Despite here is a GroupDocs.Conversion thread, while I’m responsible for GroupDocs.Viewer and GroupDocs.Editor, this issue is quite familiar and known for me. Let me help you.

  1. You have mentioned that input document is of DOCX format, and you want to convert it to the PDF and HTML. For DOCX document sthere is a mechanism called the font substitution — when original font is not found, GroupDocs.Conversion (and all other GroupDocs products) try to find the most appropriate replacement font for it, here is more info.
  2. Such font-related issues are complicated to reproduce because they are dependent on the list of actual fonts, installed on the machine. Even if you will share the DOCX with us, our machines have another fonts installed, and we probably will see another results.
  3. What you actually need to do is:
    3.1. Define which fonts are actually used inside the content of the DOCX.
    3.2. Detect which used fonts are available as system fonts.
    3.3. Detect which used fonts are unavailable on system, and onto which fonts they are substituted.
  4. I can suggest you a little piece of source code which you should run on that exact machine where the issue occurs. This code uses not the GroupDocs.Conversion, but the GroupDocs.Viewer, but I’m sure that it will not be an issue for you.
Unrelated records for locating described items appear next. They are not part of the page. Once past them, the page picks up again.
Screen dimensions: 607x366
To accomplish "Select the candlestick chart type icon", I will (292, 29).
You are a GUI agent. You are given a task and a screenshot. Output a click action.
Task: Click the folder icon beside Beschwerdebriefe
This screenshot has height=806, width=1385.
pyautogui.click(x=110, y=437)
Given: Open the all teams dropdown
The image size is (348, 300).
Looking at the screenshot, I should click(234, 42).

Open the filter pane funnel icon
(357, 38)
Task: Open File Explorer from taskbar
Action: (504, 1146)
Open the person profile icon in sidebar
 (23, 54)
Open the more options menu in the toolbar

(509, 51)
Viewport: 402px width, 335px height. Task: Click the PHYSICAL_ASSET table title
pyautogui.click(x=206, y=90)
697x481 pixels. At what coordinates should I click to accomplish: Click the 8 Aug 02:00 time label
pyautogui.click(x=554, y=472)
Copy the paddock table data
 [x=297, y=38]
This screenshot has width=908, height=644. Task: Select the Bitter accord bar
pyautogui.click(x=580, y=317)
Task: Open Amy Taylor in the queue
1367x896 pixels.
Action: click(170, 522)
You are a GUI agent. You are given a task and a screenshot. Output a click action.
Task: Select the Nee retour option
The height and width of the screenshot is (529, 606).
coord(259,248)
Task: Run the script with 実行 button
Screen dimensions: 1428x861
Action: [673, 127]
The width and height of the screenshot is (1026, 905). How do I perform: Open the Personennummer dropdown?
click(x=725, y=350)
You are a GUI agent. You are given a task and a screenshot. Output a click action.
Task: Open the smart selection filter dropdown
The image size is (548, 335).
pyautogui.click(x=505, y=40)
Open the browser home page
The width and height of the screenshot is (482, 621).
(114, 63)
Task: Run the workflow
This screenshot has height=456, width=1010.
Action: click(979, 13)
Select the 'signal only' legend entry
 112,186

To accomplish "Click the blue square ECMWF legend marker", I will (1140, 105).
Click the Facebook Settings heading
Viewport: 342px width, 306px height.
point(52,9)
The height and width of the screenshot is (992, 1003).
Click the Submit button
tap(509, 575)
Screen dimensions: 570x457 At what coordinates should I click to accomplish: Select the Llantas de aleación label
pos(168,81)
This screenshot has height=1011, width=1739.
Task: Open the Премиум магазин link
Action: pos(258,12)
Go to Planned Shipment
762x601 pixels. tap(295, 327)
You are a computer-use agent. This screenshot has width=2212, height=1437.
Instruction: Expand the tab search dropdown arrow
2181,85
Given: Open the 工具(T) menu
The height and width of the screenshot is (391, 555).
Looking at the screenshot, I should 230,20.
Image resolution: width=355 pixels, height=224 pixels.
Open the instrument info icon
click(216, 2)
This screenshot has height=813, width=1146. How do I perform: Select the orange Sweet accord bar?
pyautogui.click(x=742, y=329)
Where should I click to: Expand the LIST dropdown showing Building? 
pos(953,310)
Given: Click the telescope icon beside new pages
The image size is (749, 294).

Here it is:
using (GroupDocs.Viewer.Viewer viewer = new Viewer("full-path-to-docx-or-stream.docx"))
{
    Fonts.IFontInfo[] allFonts = viewer.GetAllFonts();
    Console.WriteLine("{0} fonts are used in the '{1}' document", allFonts.Length, filename);
    foreach (Fonts.IFontInfo font in allFonts)
    {
        if (font is Fonts.WordProcessingFontInfo)
        {
            Fonts.WordProcessingFontInfo actualFont = (Fonts.WordProcessingFontInfo)font;
            Console.WriteLine("Original familty name: {0}; Style: {1}; Format: {2}; Charset: {3}; {4}; {5}",
                actualFont.FamilyName,
                actualFont.Style,
                actualFont.Format,
                actualFont.Charset,
                actualFont.IsEmbedded ? "Embedded" : "System",
                (actualFont.Content != null && actualFont.Content.Length > 0) ? (actualFont.Content.Length + " bytes") : "Font binary data is unavailable");
        }
        else if (font is Fonts.WordProcessingSubstitutedFontInfo)
        {
            Fonts.WordProcessingSubstitutedFontInfo substitutedFont = (Fonts.WordProcessingSubstitutedFontInfo)font;
            Console.WriteLine("Substituted family name: {0}; Original family name: {1}; Style: {2}; Format: {3}; {4} bytes.",
                substitutedFont.FamilyName,
                substitutedFont.OriginalFamilyName,
                substitutedFont.Style,
                substitutedFont.Format,
                substitutedFont.Content.Length);
        }
        else
        {
            throw new InvalidOperationException();
        }
    }
}

With this piece of code you will be able to find those “unknown different font”, that is used in formulas.